Come Closer – Stories in Woodcut and Linocut Print
Exhibition Catalogue Introduction
In this survey exhibition of her artwork in print, Pamela Dodds introduced moments of connection (and disconnection) between individuals. Stories unfolded among and between the figures carved into her black-and-white linocut and woodcut prints; in text and images printed from naturally-formed fragments of tree bark exploring the role of language in a relationship; and in an installation of tall colour prints featuring representations of figures in water.
This exhibition had been chosen for inclusion in the VAC’s 2017 season by previous curatorial staff.
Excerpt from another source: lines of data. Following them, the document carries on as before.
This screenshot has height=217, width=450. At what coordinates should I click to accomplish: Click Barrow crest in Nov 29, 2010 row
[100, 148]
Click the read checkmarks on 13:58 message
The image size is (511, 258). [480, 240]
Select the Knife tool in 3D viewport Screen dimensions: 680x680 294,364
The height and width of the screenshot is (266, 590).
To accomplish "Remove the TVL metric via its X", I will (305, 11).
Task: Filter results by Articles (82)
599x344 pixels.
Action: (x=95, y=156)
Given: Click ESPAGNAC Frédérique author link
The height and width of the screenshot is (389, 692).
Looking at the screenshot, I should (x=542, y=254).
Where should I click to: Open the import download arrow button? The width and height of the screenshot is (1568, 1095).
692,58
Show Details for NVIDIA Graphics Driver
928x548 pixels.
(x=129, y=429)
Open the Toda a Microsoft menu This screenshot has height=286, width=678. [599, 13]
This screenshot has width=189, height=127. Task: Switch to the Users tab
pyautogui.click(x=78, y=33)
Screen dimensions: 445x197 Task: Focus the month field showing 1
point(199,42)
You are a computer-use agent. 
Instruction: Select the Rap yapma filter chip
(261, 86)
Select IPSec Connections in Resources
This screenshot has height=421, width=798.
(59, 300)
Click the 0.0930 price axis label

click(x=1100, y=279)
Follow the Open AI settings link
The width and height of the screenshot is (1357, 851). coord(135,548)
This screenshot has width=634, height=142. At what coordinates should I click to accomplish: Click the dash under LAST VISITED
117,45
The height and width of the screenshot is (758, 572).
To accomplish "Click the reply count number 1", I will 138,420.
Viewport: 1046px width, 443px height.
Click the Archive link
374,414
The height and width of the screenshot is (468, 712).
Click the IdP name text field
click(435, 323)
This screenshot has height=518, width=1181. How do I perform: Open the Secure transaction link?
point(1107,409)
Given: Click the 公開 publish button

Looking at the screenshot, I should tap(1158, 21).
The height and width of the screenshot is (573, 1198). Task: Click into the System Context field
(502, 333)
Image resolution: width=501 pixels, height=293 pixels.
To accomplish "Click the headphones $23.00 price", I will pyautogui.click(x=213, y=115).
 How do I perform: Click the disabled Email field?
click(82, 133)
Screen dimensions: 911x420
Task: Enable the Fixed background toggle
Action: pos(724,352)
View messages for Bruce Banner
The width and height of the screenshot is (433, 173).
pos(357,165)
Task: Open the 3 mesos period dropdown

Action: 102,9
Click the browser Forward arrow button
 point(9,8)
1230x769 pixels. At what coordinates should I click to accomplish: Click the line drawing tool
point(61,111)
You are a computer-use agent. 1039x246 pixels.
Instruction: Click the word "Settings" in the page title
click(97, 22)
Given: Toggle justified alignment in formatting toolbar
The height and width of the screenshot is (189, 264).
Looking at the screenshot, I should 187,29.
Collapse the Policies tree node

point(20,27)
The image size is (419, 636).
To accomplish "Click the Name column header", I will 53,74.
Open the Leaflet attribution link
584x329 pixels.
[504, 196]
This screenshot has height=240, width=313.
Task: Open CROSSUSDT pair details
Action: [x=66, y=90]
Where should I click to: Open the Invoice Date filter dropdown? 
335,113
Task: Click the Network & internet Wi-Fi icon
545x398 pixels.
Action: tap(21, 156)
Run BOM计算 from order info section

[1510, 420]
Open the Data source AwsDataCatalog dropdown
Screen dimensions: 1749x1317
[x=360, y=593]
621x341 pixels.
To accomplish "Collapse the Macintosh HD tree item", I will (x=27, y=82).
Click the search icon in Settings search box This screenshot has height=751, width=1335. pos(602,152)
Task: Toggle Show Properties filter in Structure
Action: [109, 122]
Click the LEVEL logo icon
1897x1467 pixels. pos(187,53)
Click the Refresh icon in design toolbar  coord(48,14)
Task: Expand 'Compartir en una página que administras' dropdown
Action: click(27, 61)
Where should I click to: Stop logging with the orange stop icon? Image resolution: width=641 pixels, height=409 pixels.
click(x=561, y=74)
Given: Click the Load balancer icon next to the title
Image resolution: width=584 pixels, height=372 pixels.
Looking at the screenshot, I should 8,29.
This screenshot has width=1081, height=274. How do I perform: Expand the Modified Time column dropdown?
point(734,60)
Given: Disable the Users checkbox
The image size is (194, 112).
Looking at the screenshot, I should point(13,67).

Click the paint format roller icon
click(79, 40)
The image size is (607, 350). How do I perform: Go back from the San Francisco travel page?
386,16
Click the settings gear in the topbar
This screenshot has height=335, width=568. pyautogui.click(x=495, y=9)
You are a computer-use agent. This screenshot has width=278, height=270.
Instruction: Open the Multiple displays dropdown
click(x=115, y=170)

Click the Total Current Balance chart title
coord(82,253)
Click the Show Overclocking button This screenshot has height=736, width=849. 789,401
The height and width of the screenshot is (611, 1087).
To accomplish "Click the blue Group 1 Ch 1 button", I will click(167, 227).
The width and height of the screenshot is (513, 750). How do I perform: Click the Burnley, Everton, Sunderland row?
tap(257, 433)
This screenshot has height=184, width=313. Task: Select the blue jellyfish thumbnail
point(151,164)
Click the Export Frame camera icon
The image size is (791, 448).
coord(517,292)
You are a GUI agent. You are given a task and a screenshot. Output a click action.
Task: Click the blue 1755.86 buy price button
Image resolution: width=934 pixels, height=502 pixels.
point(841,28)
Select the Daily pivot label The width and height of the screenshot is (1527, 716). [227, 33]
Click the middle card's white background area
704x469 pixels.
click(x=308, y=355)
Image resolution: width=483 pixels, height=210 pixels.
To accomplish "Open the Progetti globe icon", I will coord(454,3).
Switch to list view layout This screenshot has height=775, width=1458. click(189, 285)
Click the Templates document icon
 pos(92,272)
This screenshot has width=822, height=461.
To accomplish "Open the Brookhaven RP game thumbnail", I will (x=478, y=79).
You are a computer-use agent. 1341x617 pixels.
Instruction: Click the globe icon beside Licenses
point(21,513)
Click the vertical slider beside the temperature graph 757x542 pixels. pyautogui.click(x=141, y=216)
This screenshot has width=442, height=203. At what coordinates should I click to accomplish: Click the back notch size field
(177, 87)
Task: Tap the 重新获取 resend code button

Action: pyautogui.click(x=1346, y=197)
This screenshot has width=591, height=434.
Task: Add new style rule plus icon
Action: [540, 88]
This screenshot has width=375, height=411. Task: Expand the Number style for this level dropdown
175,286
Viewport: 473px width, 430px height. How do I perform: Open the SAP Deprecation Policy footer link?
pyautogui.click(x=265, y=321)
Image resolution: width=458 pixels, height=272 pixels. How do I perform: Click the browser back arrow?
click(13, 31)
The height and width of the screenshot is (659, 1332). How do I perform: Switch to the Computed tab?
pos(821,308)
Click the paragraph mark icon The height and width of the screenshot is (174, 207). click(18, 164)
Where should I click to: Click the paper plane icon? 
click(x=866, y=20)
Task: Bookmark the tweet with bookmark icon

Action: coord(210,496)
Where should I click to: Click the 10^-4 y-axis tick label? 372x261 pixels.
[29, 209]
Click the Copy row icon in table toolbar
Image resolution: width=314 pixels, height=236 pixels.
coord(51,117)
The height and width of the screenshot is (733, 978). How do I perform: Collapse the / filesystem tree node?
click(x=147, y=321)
Of the four exhibitions scheduled during my term as Interim Executive Director / Curator, I chose to work more closely on this exhibition in part because of the rich layering of imagery and meaning.
The ambitious installation created for the loft space included eighteen tall prints hung in a way that encouraged a winding path–both literally, as visitors moved thoughtfully between the rows of works that were at once imposing and delicate, and more figuratively, as a narrative (about paired female figures on eight of the works) unfolded and was reinvented as different routes through the space were taken and abandoned. The immediate, overall impression of blue, perhaps particularly within a bright loft space, suggested sky; further and closer involvement with the work rebalanced the translucent blues with greens and woodgrain, and grounded the work and the viewer. The bodies of the female figures also began to challenge the initial suggestion of sky, shifting it uncomfortably toward an association with water, and thus changing the context for the figures–they were no longer flying but swimming, sinking, drowning. The title of the installation, Undertow, confirmed this, but the sequence of the final few prints provided space for hope that the undertow can be overcome, and that the water may be interpreted as sky once again.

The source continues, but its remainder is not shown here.